| Written instruction a |
Check each statement against the text about Theophilus Gould Steward, answering yes or no and quoting the words of the text that decide it: (i) Steward was ordained a minister in the African Methodist Episcopal Church in 1863. (ii) The cornerstone of the new church in Macon was laid in front of 2,000 black Maconites. (iii) Steward received his Doctor of Divinity degree from the Episcopal Divinity School of Philadelphia.
━━━━━ Text block
Theophilus Gould Steward
Theophilus Gould Steward
|Born||April 17, 1843|
Gouldtown, New Jersey, United States
|Died||January 11, 1924 (aged 80)|
Wilberforce, Ohio, United States
Gouldtown Memorial Park
Gouldtown, Cumberland, New Jersey
|Service/||United States Army|
|Unit||25th U.S. Colored Infantry|
|Relations||Dr. Susan Smith McKinney (wife)|
|Other work||Author, educator, clergyman|
Life and career
Steward was born to James Steward and Rebecca Gould in Gouldtown, New Jersey. The son of free Blacks reared in a family that stressed education, he received his formal education in the Gouldtown public schools.
Steward was ordained a minister in the African Methodist Episcopal Church in 1863. Following the Civil War, Steward helped organize the A.M.E. Church in South Carolina and Georgia. He was also active in Reconstruction politics in Georgia. Steward moved from South Carolina to pastor the AME church in Macon, Georgia March 17, 1868. After the church was burned in a mysterious fire, he literally and figuratively built a new AME church. The cornerstone was laid January 16, 1870 in the presence of 2,000 black Maconites. After the war he graduated from the Episcopal Divinity School of Philadelphia, and later was awarded a Doctor of Divinity degree from Wilberforce University in Wilberforce, Ohio, in 1881.
━━━━━━━━━━
| Written instruction b |
Reproduce the records word for word, starting at the line that contains "Given: Open the Review menu item" and ending after the line that contains "coord(55,118)". Omit the pictures from your copy.
━━━━━ Data for the task
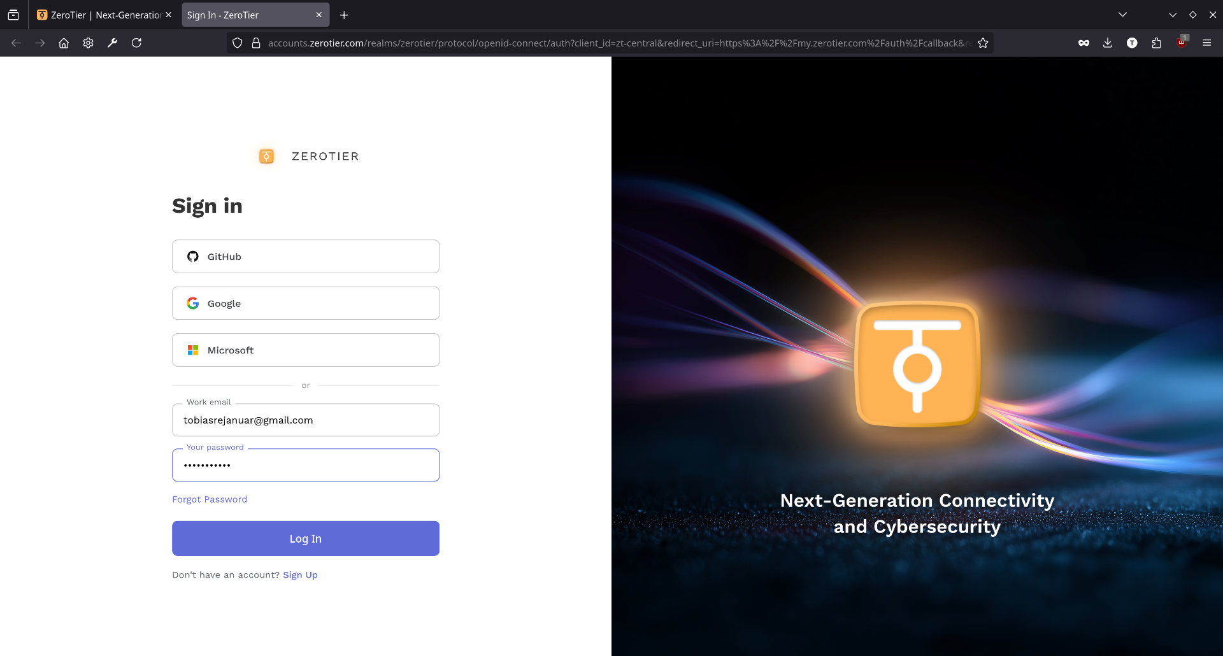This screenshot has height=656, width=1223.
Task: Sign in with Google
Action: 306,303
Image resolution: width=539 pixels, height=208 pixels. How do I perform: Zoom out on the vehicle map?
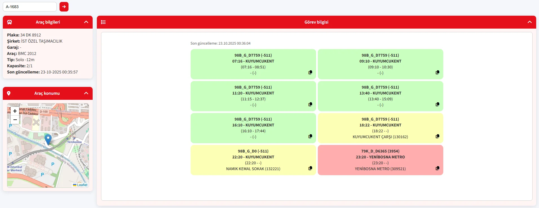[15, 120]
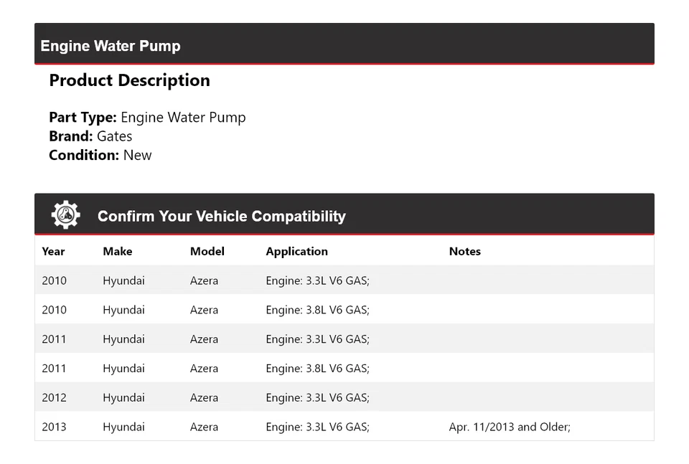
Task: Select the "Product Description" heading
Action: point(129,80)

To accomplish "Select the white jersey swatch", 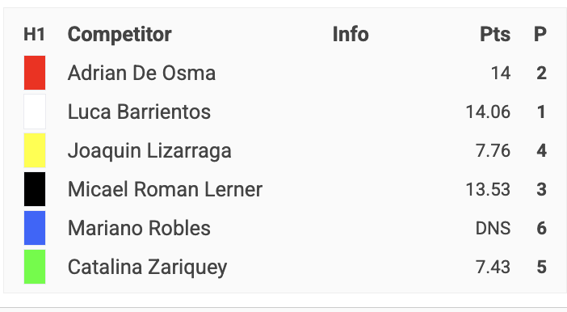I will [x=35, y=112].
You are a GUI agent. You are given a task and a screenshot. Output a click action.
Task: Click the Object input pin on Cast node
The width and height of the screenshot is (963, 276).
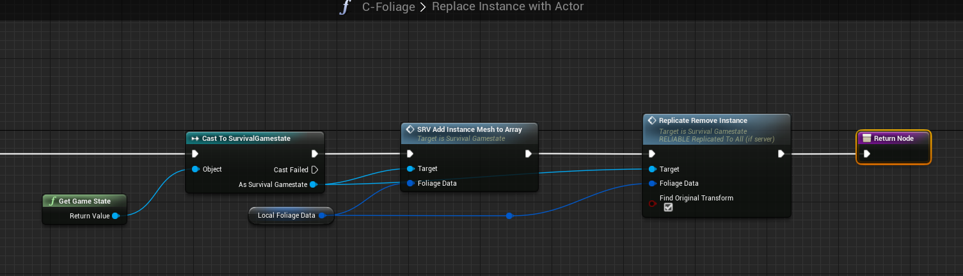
━━━━━━━━━━
━━━━━ Data for the task
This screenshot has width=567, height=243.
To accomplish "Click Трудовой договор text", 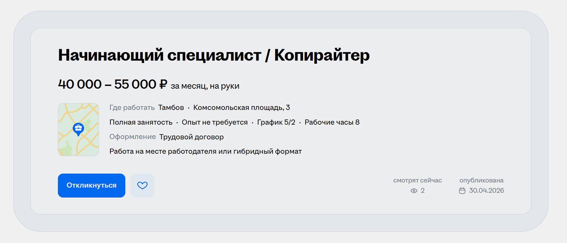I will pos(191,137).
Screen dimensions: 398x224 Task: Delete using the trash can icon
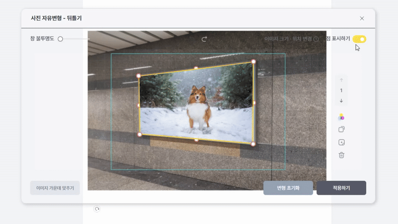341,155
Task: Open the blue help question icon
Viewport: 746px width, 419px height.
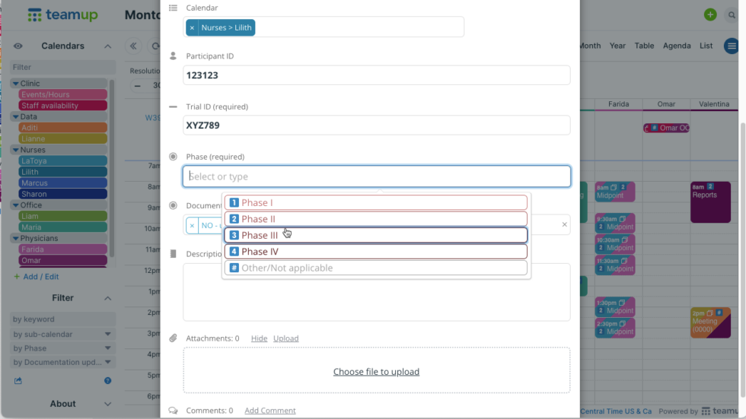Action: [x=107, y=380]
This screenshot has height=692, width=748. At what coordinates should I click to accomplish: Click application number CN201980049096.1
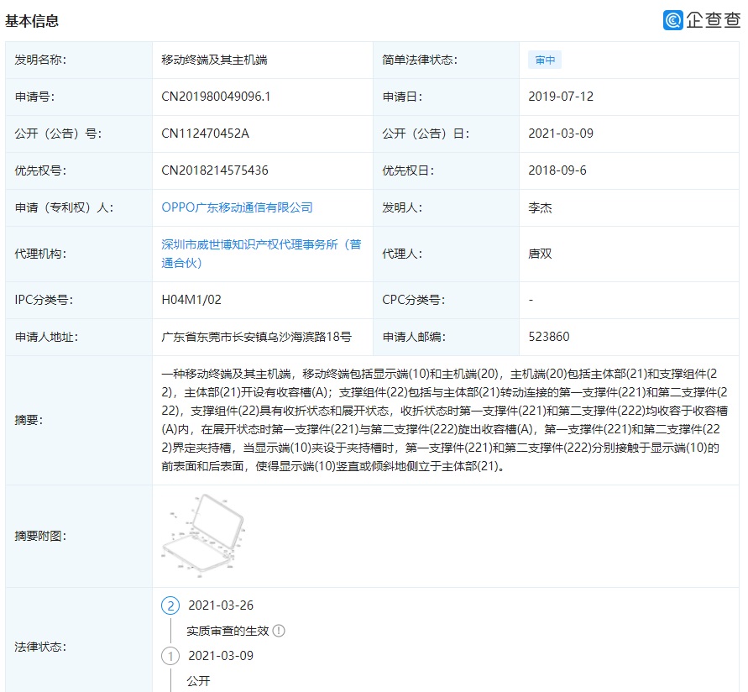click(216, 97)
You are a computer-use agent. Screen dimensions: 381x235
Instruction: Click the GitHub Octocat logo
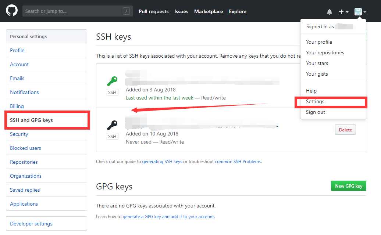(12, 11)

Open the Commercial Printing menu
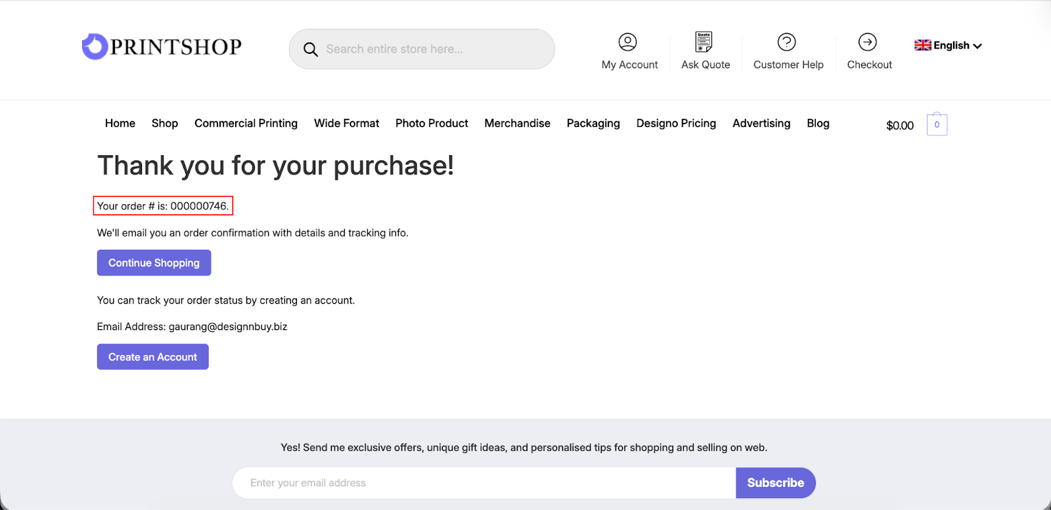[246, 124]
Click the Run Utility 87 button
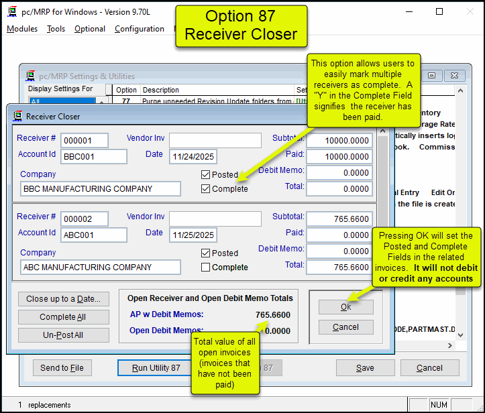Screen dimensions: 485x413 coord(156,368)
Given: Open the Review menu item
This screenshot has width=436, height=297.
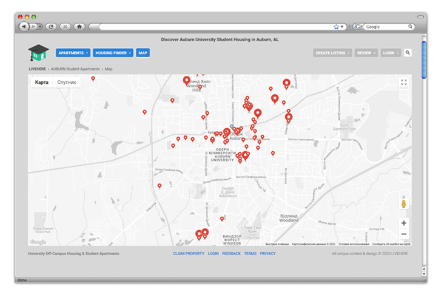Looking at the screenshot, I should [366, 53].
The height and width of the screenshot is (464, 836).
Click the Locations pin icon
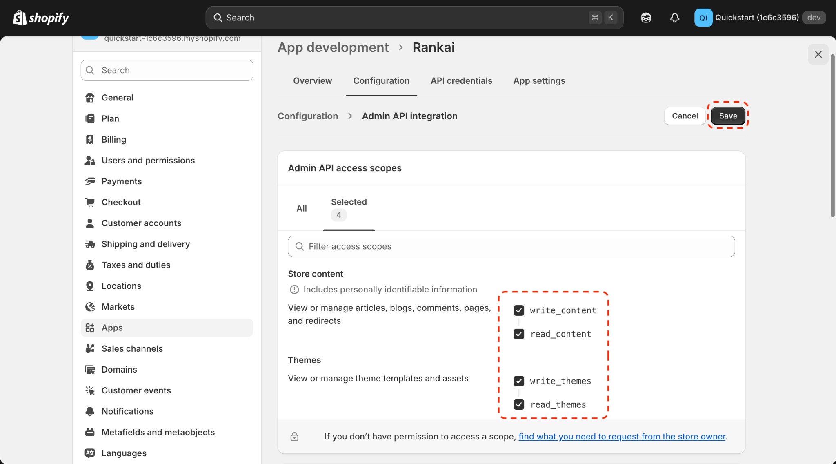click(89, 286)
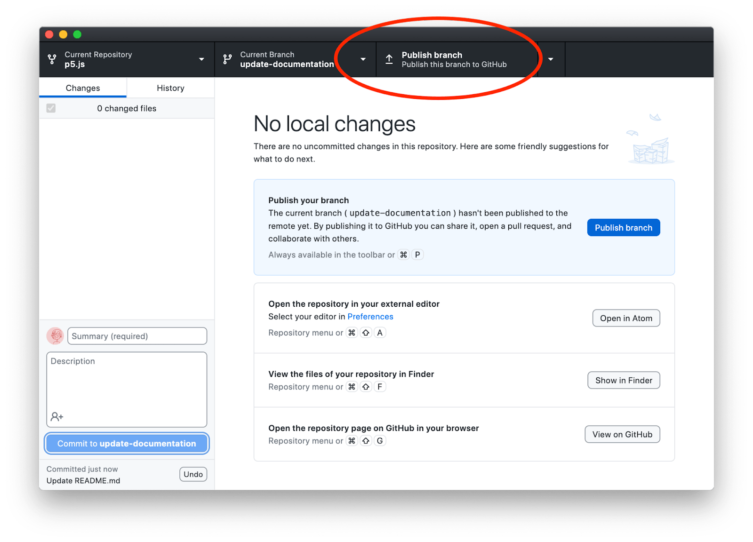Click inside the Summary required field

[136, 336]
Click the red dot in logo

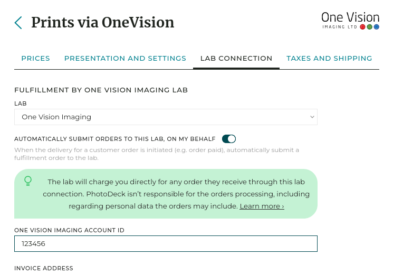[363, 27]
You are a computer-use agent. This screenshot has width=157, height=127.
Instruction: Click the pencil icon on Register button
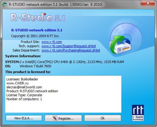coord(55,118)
━━━━━━━━━━
━━━━━ Data for the task
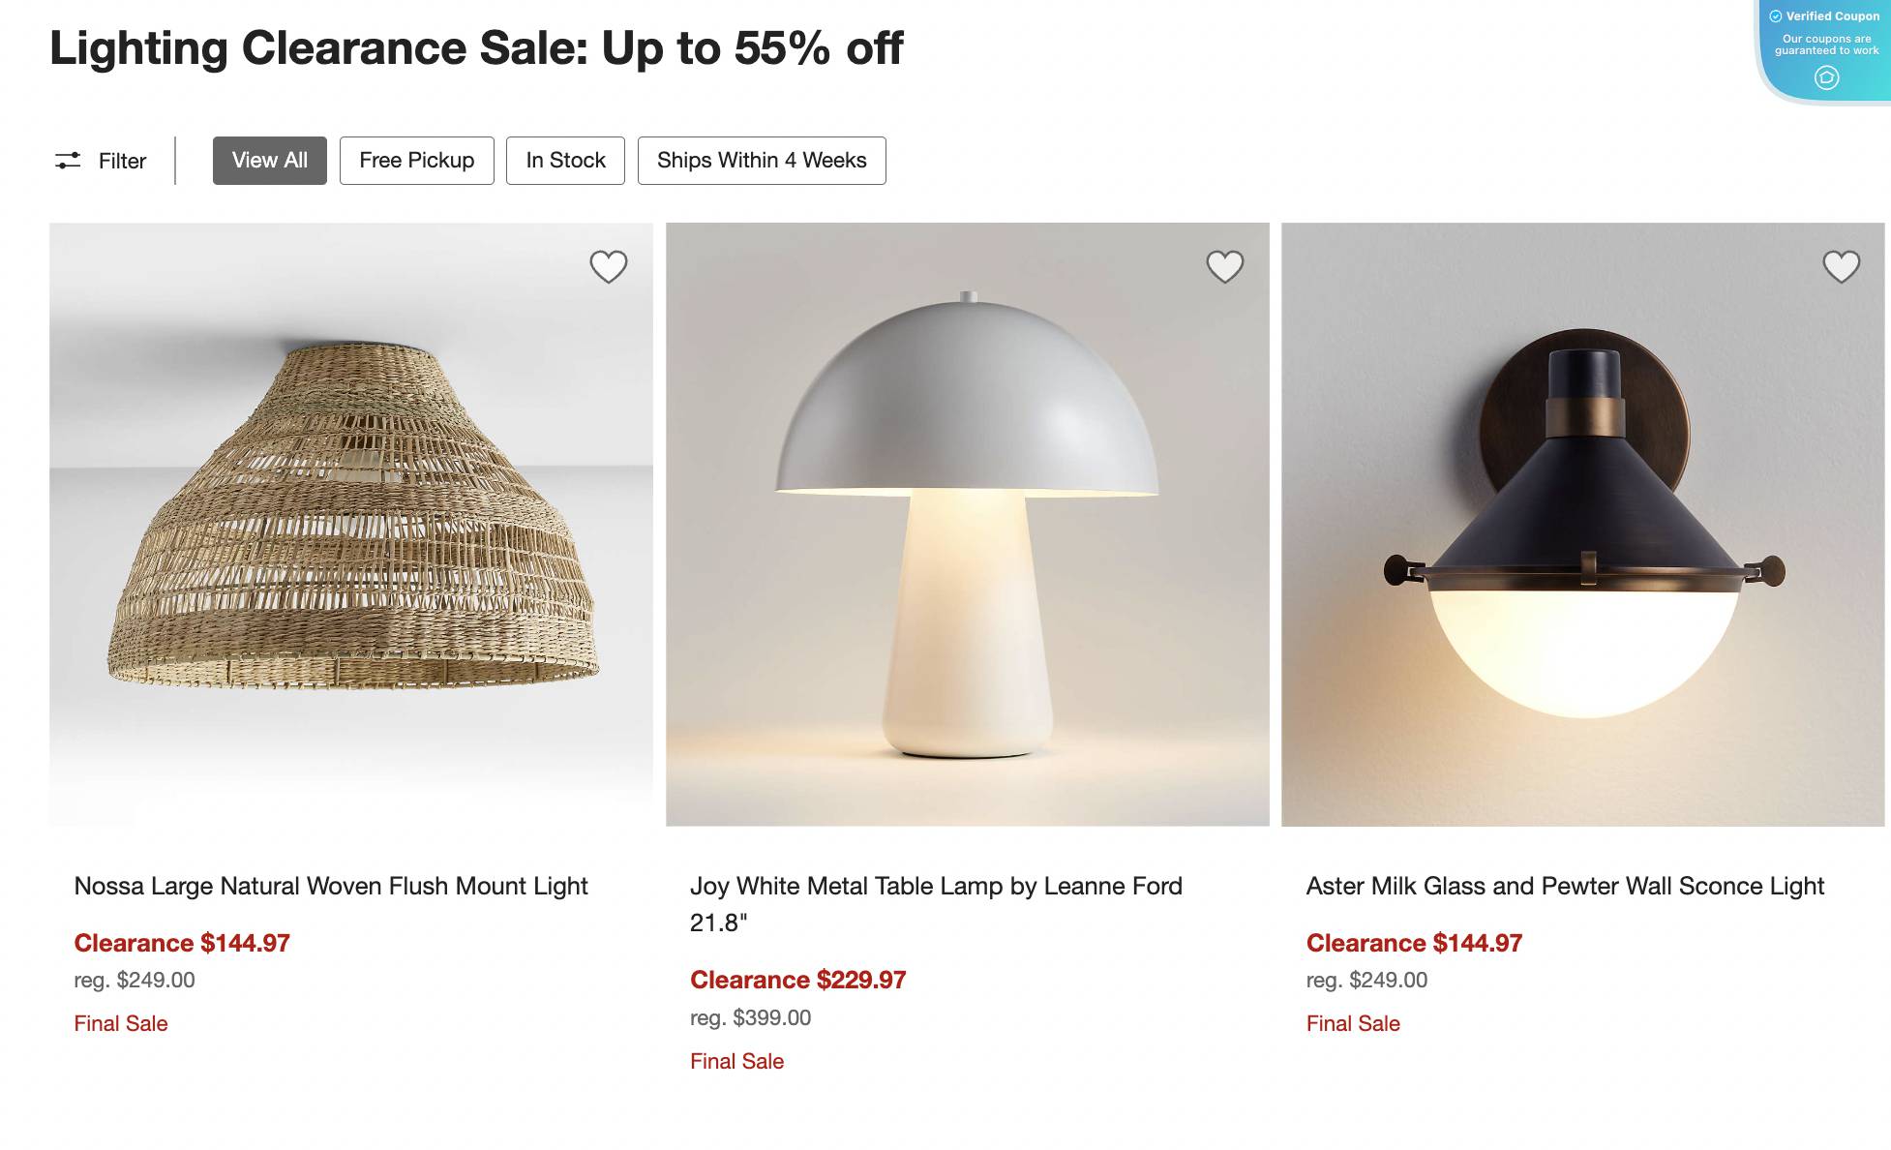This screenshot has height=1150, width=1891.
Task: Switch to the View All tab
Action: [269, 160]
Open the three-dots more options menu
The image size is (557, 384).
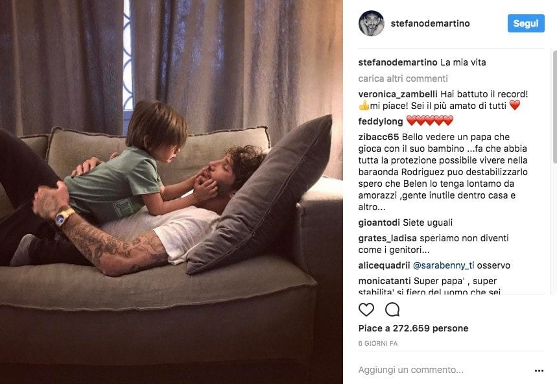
━━━━━━━━━━
| Exercise result a |
(i) Yes: "Steward was ordained a minister in the African Methodist Episcopal Church in 1863."
(ii) Yes: "The cornerstone was laid January 16, 1870 in the presence of 2,000 black Maconites."
(iii) No: "later was awarded a Doctor of Divinity degree from Wilberforce University in Wilberforce, Ohio, in 1881."

| Exercise result b |
Given: Open the Review menu item
This screenshot has width=436, height=297.
Looking at the screenshot, I should [366, 53].
The height and width of the screenshot is (464, 836).
Click the Locations pin icon
click(89, 286)
Click inside the Summary required field

[136, 336]
Click the red dot in logo

[363, 27]
You are a computer-use agent. This screenshot has width=157, height=127.
Instruction: Click the pencil icon on Register button
coord(55,118)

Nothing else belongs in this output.